_Work item_
Reproduce all of the records that follow, line for line and character for character, without altering anything.

_Records provided_
━━━━━━

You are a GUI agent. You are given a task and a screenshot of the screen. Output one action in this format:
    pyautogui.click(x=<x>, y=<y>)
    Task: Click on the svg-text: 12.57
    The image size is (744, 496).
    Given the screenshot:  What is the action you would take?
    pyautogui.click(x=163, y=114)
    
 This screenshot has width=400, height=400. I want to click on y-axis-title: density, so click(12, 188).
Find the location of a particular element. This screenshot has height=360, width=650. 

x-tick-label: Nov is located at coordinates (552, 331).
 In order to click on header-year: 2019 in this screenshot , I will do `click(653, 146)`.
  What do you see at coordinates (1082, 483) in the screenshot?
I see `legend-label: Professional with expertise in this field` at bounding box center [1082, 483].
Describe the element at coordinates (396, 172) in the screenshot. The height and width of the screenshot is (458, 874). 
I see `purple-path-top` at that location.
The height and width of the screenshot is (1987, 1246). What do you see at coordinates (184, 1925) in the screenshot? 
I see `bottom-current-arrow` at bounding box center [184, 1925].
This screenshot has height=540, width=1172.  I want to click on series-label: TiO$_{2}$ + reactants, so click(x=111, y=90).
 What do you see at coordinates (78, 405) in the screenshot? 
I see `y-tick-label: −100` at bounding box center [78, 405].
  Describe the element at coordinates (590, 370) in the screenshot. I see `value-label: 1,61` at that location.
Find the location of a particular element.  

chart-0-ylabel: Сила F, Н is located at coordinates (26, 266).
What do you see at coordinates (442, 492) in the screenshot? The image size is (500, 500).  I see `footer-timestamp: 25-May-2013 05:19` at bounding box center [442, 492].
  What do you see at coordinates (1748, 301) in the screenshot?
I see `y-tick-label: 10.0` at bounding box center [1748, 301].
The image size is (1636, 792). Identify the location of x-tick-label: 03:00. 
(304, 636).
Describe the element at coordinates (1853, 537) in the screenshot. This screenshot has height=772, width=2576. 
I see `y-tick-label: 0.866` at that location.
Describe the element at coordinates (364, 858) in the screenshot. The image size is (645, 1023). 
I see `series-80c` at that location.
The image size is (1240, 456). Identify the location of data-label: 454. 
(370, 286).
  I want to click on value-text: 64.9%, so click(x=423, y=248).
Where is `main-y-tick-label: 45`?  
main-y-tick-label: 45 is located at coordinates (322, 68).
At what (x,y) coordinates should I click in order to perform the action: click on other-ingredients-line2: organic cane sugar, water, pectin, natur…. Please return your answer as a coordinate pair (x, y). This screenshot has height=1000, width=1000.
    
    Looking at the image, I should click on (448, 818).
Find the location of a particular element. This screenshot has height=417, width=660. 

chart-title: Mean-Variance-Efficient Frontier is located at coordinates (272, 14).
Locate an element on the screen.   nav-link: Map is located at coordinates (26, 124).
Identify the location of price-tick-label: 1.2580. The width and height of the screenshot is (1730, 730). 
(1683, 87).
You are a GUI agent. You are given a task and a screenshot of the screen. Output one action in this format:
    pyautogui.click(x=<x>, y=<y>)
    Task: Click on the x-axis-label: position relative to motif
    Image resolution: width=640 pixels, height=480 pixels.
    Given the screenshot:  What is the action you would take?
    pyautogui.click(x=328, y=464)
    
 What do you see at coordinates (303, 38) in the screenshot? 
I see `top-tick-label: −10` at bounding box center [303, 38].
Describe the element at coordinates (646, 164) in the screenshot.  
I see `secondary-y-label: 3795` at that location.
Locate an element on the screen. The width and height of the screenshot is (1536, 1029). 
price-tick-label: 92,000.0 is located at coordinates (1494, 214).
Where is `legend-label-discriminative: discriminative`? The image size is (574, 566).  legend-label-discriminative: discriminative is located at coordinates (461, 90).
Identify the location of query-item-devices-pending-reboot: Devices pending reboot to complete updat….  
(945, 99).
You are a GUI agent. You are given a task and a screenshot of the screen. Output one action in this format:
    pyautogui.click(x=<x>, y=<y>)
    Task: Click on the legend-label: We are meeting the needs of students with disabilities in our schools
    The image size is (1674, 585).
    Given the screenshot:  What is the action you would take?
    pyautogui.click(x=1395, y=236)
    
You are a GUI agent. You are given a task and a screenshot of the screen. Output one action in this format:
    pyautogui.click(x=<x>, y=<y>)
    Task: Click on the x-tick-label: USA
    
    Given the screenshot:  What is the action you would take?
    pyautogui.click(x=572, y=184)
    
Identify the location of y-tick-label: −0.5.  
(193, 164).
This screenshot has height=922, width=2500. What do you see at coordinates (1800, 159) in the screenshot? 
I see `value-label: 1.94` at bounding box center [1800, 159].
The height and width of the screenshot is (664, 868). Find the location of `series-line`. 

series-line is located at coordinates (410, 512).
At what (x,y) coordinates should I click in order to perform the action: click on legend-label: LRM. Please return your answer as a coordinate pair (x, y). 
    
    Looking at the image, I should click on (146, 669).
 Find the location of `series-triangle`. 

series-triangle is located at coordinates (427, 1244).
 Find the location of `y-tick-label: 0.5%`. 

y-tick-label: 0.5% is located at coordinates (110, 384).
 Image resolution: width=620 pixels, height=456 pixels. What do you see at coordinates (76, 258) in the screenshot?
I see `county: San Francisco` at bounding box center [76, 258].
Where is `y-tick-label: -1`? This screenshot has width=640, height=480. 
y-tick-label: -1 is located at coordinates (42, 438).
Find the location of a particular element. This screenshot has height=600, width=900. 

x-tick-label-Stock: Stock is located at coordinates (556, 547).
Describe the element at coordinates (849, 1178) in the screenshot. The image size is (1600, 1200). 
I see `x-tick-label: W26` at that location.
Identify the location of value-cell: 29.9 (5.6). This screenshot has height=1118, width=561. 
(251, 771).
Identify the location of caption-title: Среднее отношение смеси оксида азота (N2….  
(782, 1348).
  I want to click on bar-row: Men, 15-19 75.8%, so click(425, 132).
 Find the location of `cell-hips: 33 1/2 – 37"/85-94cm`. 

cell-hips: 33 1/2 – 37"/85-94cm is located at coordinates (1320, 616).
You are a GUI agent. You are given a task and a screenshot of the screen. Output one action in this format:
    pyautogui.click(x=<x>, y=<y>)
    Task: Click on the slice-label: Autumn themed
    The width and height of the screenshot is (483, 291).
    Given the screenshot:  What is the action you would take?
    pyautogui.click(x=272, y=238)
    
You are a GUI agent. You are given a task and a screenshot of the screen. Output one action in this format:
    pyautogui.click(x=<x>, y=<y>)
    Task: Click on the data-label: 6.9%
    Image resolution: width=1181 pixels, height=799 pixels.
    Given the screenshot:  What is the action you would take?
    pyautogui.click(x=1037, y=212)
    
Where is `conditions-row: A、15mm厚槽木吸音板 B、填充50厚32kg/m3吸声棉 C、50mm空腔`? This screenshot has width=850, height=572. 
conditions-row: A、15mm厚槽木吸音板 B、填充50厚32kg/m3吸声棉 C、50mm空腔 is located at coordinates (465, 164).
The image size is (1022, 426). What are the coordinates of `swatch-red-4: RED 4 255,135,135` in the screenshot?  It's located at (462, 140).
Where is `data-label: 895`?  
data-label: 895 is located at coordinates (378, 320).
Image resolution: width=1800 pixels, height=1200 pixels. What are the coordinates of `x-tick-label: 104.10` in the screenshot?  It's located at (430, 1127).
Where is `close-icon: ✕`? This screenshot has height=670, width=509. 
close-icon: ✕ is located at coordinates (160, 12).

━━━━━━

_Output for this exercise_
You are a GUI agent. You are given a task and a screenshot of the screen. Output one action in this format:
    pyautogui.click(x=<x>, y=<y>)
    Task: Click on the svg-text: 12.57
    The image size is (744, 496).
    Given the screenshot:  What is the action you would take?
    pyautogui.click(x=163, y=114)
    
 This screenshot has width=400, height=400. I want to click on y-axis-title: density, so click(12, 188).
Find the location of a particular element. This screenshot has height=360, width=650. 

x-tick-label: Nov is located at coordinates (552, 331).
 In order to click on header-year: 2019 in this screenshot , I will do `click(653, 146)`.
  What do you see at coordinates (1082, 483) in the screenshot?
I see `legend-label: Professional with expertise in this field` at bounding box center [1082, 483].
Describe the element at coordinates (396, 172) in the screenshot. The height and width of the screenshot is (458, 874). 
I see `purple-path-top` at that location.
The height and width of the screenshot is (1987, 1246). What do you see at coordinates (184, 1925) in the screenshot? 
I see `bottom-current-arrow` at bounding box center [184, 1925].
This screenshot has height=540, width=1172.  I want to click on series-label: TiO$_{2}$ + reactants, so click(x=111, y=90).
 What do you see at coordinates (78, 405) in the screenshot? 
I see `y-tick-label: −100` at bounding box center [78, 405].
  Describe the element at coordinates (590, 370) in the screenshot. I see `value-label: 1,61` at that location.
Find the location of a particular element.  

chart-0-ylabel: Сила F, Н is located at coordinates (26, 266).
What do you see at coordinates (442, 492) in the screenshot? The image size is (500, 500).  I see `footer-timestamp: 25-May-2013 05:19` at bounding box center [442, 492].
  What do you see at coordinates (1748, 301) in the screenshot?
I see `y-tick-label: 10.0` at bounding box center [1748, 301].
The image size is (1636, 792). Identify the location of x-tick-label: 03:00. 
(304, 636).
Describe the element at coordinates (1853, 537) in the screenshot. This screenshot has height=772, width=2576. 
I see `y-tick-label: 0.866` at that location.
Describe the element at coordinates (364, 858) in the screenshot. The image size is (645, 1023). 
I see `series-80c` at that location.
The image size is (1240, 456). Identify the location of data-label: 454. 
(370, 286).
  I want to click on value-text: 64.9%, so click(x=423, y=248).
Where is `main-y-tick-label: 45`?  
main-y-tick-label: 45 is located at coordinates (322, 68).
At what (x,y) coordinates should I click in order to perform the action: click on other-ingredients-line2: organic cane sugar, water, pectin, natur…. Please return your answer as a coordinate pair (x, y). This screenshot has height=1000, width=1000.
    
    Looking at the image, I should click on (448, 818).
Find the location of a particular element. This screenshot has height=417, width=660. 

chart-title: Mean-Variance-Efficient Frontier is located at coordinates (272, 14).
Locate an element on the screen.   nav-link: Map is located at coordinates (26, 124).
Identify the location of price-tick-label: 1.2580. The width and height of the screenshot is (1730, 730). 
(1683, 87).
You are a GUI agent. You are given a task and a screenshot of the screen. Output one action in this format:
    pyautogui.click(x=<x>, y=<y>)
    Task: Click on the x-axis-label: position relative to motif
    Image resolution: width=640 pixels, height=480 pixels.
    Given the screenshot:  What is the action you would take?
    pyautogui.click(x=328, y=464)
    
 What do you see at coordinates (303, 38) in the screenshot? 
I see `top-tick-label: −10` at bounding box center [303, 38].
Describe the element at coordinates (646, 164) in the screenshot.  
I see `secondary-y-label: 3795` at that location.
Locate an element on the screen. The width and height of the screenshot is (1536, 1029). 
price-tick-label: 92,000.0 is located at coordinates (1494, 214).
Where is `legend-label-discriminative: discriminative`? The image size is (574, 566).  legend-label-discriminative: discriminative is located at coordinates (461, 90).
Identify the location of query-item-devices-pending-reboot: Devices pending reboot to complete updat….  
(945, 99).
You are a GUI agent. You are given a task and a screenshot of the screen. Output one action in this format:
    pyautogui.click(x=<x>, y=<y>)
    Task: Click on the legend-label: We are meeting the needs of students with disabilities in our schools
    The image size is (1674, 585).
    Given the screenshot:  What is the action you would take?
    pyautogui.click(x=1395, y=236)
    
You are a GUI agent. You are given a task and a screenshot of the screen. Output one action in this format:
    pyautogui.click(x=<x>, y=<y>)
    Task: Click on the x-tick-label: USA
    
    Given the screenshot:  What is the action you would take?
    pyautogui.click(x=572, y=184)
    
Identify the location of y-tick-label: −0.5.  
(193, 164).
This screenshot has height=922, width=2500. What do you see at coordinates (1800, 159) in the screenshot? 
I see `value-label: 1.94` at bounding box center [1800, 159].
The height and width of the screenshot is (664, 868). Find the location of `series-line`. 

series-line is located at coordinates (410, 512).
At what (x,y) coordinates should I click in order to perform the action: click on legend-label: LRM. Please return your answer as a coordinate pair (x, y). 
    
    Looking at the image, I should click on (146, 669).
 Find the location of `series-triangle`. 

series-triangle is located at coordinates (427, 1244).
 Find the location of `y-tick-label: 0.5%`. 

y-tick-label: 0.5% is located at coordinates (110, 384).
 Image resolution: width=620 pixels, height=456 pixels. What do you see at coordinates (76, 258) in the screenshot?
I see `county: San Francisco` at bounding box center [76, 258].
Where is `y-tick-label: -1`? This screenshot has width=640, height=480. 
y-tick-label: -1 is located at coordinates (42, 438).
Find the location of a particular element. This screenshot has height=600, width=900. 

x-tick-label-Stock: Stock is located at coordinates (556, 547).
Describe the element at coordinates (849, 1178) in the screenshot. The image size is (1600, 1200). 
I see `x-tick-label: W26` at that location.
Identify the location of value-cell: 29.9 (5.6). This screenshot has height=1118, width=561. 
(251, 771).
Identify the location of caption-title: Среднее отношение смеси оксида азота (N2….  
(782, 1348).
  I want to click on bar-row: Men, 15-19 75.8%, so click(425, 132).
 Find the location of `cell-hips: 33 1/2 – 37"/85-94cm`. 

cell-hips: 33 1/2 – 37"/85-94cm is located at coordinates (1320, 616).
You are a GUI agent. You are given a task and a screenshot of the screen. Output one action in this format:
    pyautogui.click(x=<x>, y=<y>)
    Task: Click on the slice-label: Autumn themed
    The width and height of the screenshot is (483, 291).
    Given the screenshot:  What is the action you would take?
    pyautogui.click(x=272, y=238)
    
You are a GUI agent. You are given a task and a screenshot of the screen. Output one action in this format:
    pyautogui.click(x=<x>, y=<y>)
    Task: Click on the data-label: 6.9%
    Image resolution: width=1181 pixels, height=799 pixels.
    Given the screenshot:  What is the action you would take?
    pyautogui.click(x=1037, y=212)
    
Where is `conditions-row: A、15mm厚槽木吸音板 B、填充50厚32kg/m3吸声棉 C、50mm空腔`? This screenshot has width=850, height=572. 
conditions-row: A、15mm厚槽木吸音板 B、填充50厚32kg/m3吸声棉 C、50mm空腔 is located at coordinates (465, 164).
The image size is (1022, 426). What are the coordinates of `swatch-red-4: RED 4 255,135,135` in the screenshot?  It's located at (462, 140).
Where is `data-label: 895`?  
data-label: 895 is located at coordinates (378, 320).
Image resolution: width=1800 pixels, height=1200 pixels. What are the coordinates of `x-tick-label: 104.10` in the screenshot?  It's located at (430, 1127).
Where is `close-icon: ✕`? This screenshot has height=670, width=509. 
close-icon: ✕ is located at coordinates (160, 12).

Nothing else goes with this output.